Adalah demands Health Minister reopen shuttered mother & child health clinic in Galilee Arab village

Clinic served pregnant women, new mothers, and infants in two Haifa-area villages; closure forces patients to travel to more distant clinics despite lack of access to public transportation.

Adalah – The Legal Center for Arab Minority Rights in Israel wrote a letter on 12 July 2017 to Israeli Health Minister Yaakov Litzman demanding he act to reopen the mother and child health clinic that has been shut down in the Arab village of Khwaled.

 

The clinics, known in Hebrew as "Tipat Halav," provide health care to pregnant women, new mothers, and infants.

 

This branch of the government-run clinic has been serving the 1,400 residents of Khwaled and Ras Ali, located in the Galilee region east of Haifa, for some 20 years.

 

Adalah Attorney Sawsan Zaher wrote in the letter that the clinic's closure imposes severe hardships on pregnant women and new mothers seeking essential medical care:

 

"This was the only clinic offering mother and child care to residents of these two villages and now, due to its closure, residents are forced to turn to clinics in Shefa-'Amr, Kiryat Ata, and Ibthan.
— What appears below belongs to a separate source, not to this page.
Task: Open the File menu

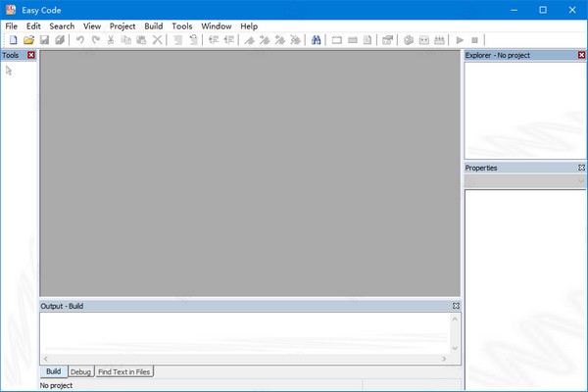Action: [11, 25]
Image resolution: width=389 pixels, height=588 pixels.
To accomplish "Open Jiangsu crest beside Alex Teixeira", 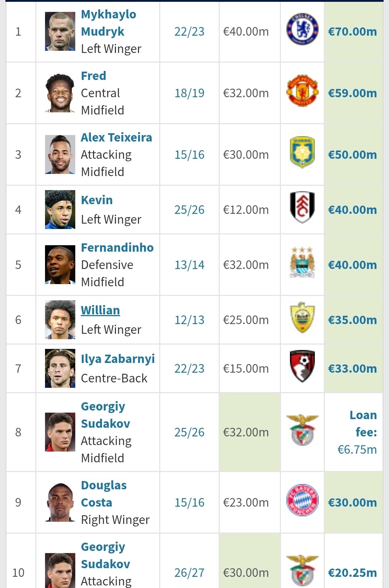I will point(302,152).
There is no public transportation between Khwaled and Ras Ali and these locations, requiring residents to walk long distances or to somehow obtain private transport which is  particularly difficult pregnant women and new mothers with infants."

 

Adalah noted also that the Health Ministry has been making repeated attempts over the past several years to close the Khwaled clinic, despite the objections of local residents:

 

"In 2015, the Health Ministry claimed the clinic needed to be closed due a failure to conduct renovations. Residents carried out the renovations in order to avoid the closure, and the clinic continued operations. In 2016, the Health Ministry again sought to close the clinic because it was lacking internet access. In response, residents installed an internet connection in order to head off the closure."

 

The Health Ministry is required by law to provide readily available and accessible preventive health services for mothers and new borns.

 

"The Health Ministry's obligation to establish and operate these clinics is legislated and their closure not only harms mothers and infants but is also a violation of the National Health Law," Attorney Zaher wrote in Adalah's letter. "In 2009, we petitioned against the Health Ministry's decision to close mother and child clinics in three villages in the Negev [Naqab] and, as a result, your office reopened the clinics."